帰省という漢字は、帰ることを省みる、と書く。
これほどまでに、実家に帰省することを規制した1年は無かったのではないか。
辞書を引いてみると、「帰って親の安否を尋ねること」と書いてある。
その親に新型コロナウイルスを持って帰ってはいけないと、多くの人は考えただろう。
私もその一人である。
だが今は、躊躇わなくても、反省しなくても、帰省出来る方法がある。
それは、リモート。
高校時代、部活動で練習に励んだ仲間と、初めて、リモート飲み会をした時のこと。
懐かしい顔、声、エピソードトークで盛り上がり、会わずとも、一瞬にして、
食堂の自動販売機で炭酸飲料を買い、飲みながら大爆笑していた、あの青春時代に戻ることが出来た。
「次は直接飲みたいなあ。

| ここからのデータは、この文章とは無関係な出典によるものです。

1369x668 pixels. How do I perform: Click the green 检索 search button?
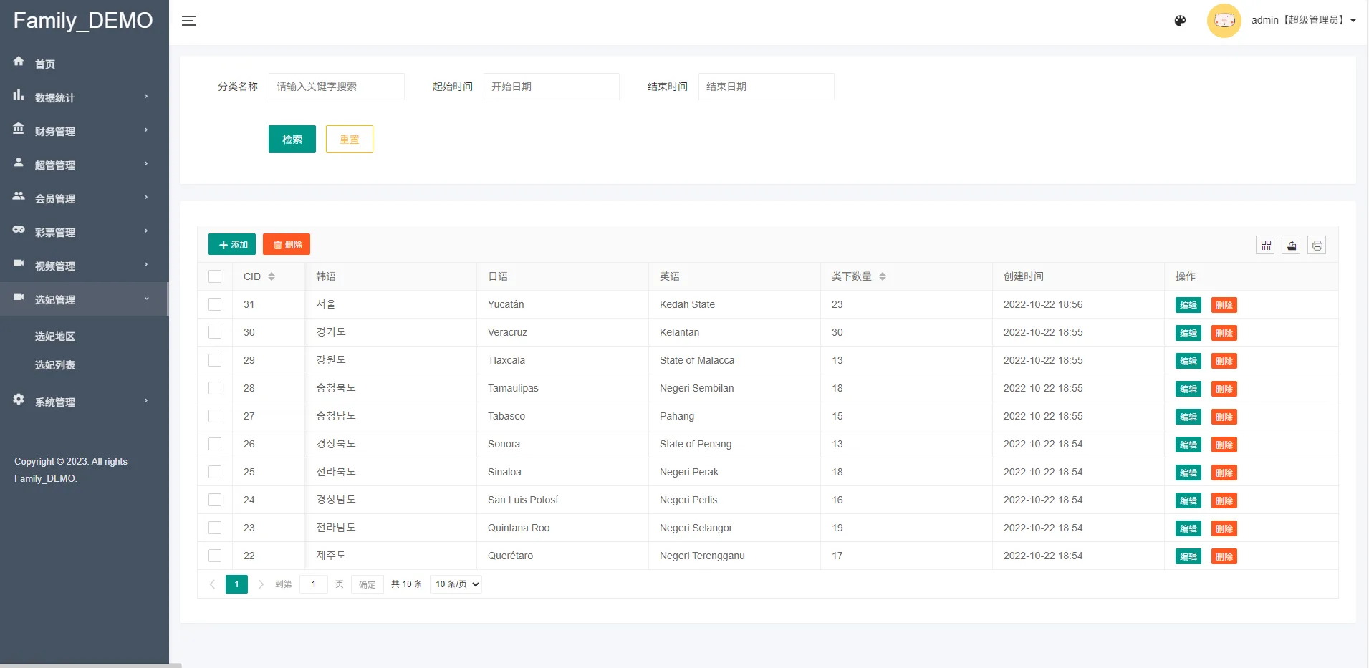pos(292,139)
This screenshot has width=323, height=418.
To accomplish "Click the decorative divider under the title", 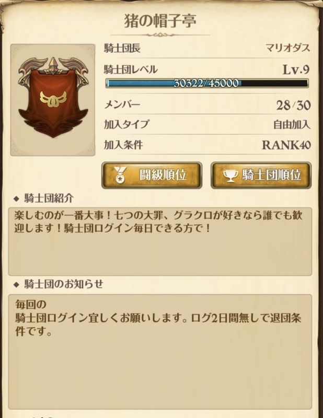I will [x=160, y=34].
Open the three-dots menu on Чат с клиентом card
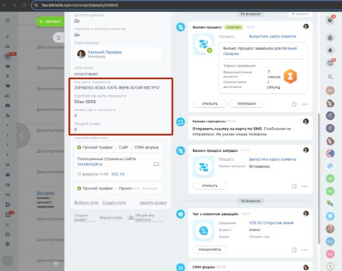The width and height of the screenshot is (342, 271). [x=304, y=250]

」
時が経ち、私たちが手に持っていた飲み物は様変わりしていたが、この言葉が、今はリモート飲み会の締めのコメントとなりつつある。
直接会って、もう一つ仲間に伝えたいことがある。
夢を叶えることが出来たということだ。
小学生の頃から、アナウンサーという夢を持ち、
口に出したり、紙に書いて目に見える位置に貼ったりしておくと、叶いやすいという話を聞いて、実践していた。
本当にその夢が叶った。言い続けて良かった。
いつもTVで見ていた先輩と部で、笑いながら話している。
まだ、信じられない。しかし、夢を叶えることは、今までに経験したことのない達成感で、ここからが勝負だぞ!と、尻を叩かれている気分になる。
今年の初詣、分散参拝が勧められるなか、人の少ない時間を見つけて近くの神社を訪れた。
周りには誰一人いない。
鈴を鳴らしながら、小さい声を出しながら、お願いごとをしたのは初めてかもしれない。